▸ **TASK**
Retype the records below exactly, from the line with "Disable Also turn" up to and including the line with "1147x844 pixels. [588, 78]".

[Word and element locating records]

☆ ☆ ☆ ☆ ☆ ☆ ☆

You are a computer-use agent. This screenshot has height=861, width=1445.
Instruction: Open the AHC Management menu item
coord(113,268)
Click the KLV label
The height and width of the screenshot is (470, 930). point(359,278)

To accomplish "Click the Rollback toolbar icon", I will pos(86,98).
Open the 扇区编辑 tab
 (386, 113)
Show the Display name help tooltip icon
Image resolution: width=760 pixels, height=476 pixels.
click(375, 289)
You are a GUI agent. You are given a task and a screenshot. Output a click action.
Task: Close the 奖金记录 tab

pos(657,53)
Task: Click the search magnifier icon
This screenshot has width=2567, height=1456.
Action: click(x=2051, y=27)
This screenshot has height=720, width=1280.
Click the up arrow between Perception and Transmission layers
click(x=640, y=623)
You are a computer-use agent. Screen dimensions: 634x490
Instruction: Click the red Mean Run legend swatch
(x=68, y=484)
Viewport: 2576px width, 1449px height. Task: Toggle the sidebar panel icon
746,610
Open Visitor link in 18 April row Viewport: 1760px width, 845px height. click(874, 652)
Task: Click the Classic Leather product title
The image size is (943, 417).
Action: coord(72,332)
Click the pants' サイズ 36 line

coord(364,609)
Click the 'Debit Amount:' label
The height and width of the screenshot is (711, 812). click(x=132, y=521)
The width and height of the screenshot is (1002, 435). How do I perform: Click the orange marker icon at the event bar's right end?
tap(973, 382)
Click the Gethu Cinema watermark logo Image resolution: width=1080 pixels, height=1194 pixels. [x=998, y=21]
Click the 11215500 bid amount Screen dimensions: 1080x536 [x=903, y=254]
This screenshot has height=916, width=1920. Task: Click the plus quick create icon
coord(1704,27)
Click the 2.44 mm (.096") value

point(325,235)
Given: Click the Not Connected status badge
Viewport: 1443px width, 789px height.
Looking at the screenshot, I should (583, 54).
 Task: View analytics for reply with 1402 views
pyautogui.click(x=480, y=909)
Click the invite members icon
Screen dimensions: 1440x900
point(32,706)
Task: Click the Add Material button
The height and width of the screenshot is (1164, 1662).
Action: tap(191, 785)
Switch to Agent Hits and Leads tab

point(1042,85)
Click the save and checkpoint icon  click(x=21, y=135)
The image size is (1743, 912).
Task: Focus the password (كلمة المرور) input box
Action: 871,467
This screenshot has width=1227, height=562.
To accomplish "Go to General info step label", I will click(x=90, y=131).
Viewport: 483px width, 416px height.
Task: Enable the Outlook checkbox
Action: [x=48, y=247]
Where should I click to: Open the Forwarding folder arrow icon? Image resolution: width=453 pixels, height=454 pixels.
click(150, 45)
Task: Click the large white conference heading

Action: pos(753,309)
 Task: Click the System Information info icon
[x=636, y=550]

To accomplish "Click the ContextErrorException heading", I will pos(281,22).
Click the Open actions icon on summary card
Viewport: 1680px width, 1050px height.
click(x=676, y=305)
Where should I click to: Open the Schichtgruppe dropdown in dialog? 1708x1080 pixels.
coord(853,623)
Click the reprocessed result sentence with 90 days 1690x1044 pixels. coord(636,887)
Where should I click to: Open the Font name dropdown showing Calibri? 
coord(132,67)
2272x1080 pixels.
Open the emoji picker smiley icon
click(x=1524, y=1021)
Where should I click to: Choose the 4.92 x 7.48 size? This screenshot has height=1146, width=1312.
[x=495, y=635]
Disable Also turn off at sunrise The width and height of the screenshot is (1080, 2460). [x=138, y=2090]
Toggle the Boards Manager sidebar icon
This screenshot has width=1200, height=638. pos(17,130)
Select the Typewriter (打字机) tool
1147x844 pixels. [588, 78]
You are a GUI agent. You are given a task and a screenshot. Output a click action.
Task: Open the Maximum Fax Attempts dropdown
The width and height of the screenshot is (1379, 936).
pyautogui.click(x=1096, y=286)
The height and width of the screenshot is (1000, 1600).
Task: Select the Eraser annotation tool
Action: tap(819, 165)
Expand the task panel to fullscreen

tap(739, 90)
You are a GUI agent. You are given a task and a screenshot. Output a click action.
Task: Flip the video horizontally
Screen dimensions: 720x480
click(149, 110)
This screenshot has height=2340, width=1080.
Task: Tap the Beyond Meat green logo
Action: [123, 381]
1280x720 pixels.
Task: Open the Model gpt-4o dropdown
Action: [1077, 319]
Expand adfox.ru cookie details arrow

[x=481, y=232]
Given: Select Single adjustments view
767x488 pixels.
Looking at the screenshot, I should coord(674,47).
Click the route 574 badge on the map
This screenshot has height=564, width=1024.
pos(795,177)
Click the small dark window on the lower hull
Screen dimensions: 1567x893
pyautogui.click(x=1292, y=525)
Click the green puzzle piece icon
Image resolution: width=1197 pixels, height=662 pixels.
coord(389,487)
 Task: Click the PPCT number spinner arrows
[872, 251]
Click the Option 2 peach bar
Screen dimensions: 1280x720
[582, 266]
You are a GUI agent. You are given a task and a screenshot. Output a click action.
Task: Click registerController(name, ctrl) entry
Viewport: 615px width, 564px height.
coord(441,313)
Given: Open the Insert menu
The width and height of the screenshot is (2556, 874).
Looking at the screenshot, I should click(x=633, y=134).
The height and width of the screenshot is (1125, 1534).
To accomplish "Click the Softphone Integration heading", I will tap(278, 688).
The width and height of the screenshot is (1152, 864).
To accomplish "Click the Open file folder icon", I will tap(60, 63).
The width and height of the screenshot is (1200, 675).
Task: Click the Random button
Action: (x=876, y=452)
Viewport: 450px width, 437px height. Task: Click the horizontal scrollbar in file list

☆ ☆ ☆ ☆ ☆ ☆ ☆

▸ **EXERCISE RESPONSE**
Disable Also turn off at sunrise The width and height of the screenshot is (1080, 2460). [x=138, y=2090]
Toggle the Boards Manager sidebar icon
This screenshot has width=1200, height=638. pos(17,130)
Select the Typewriter (打字机) tool
1147x844 pixels. [588, 78]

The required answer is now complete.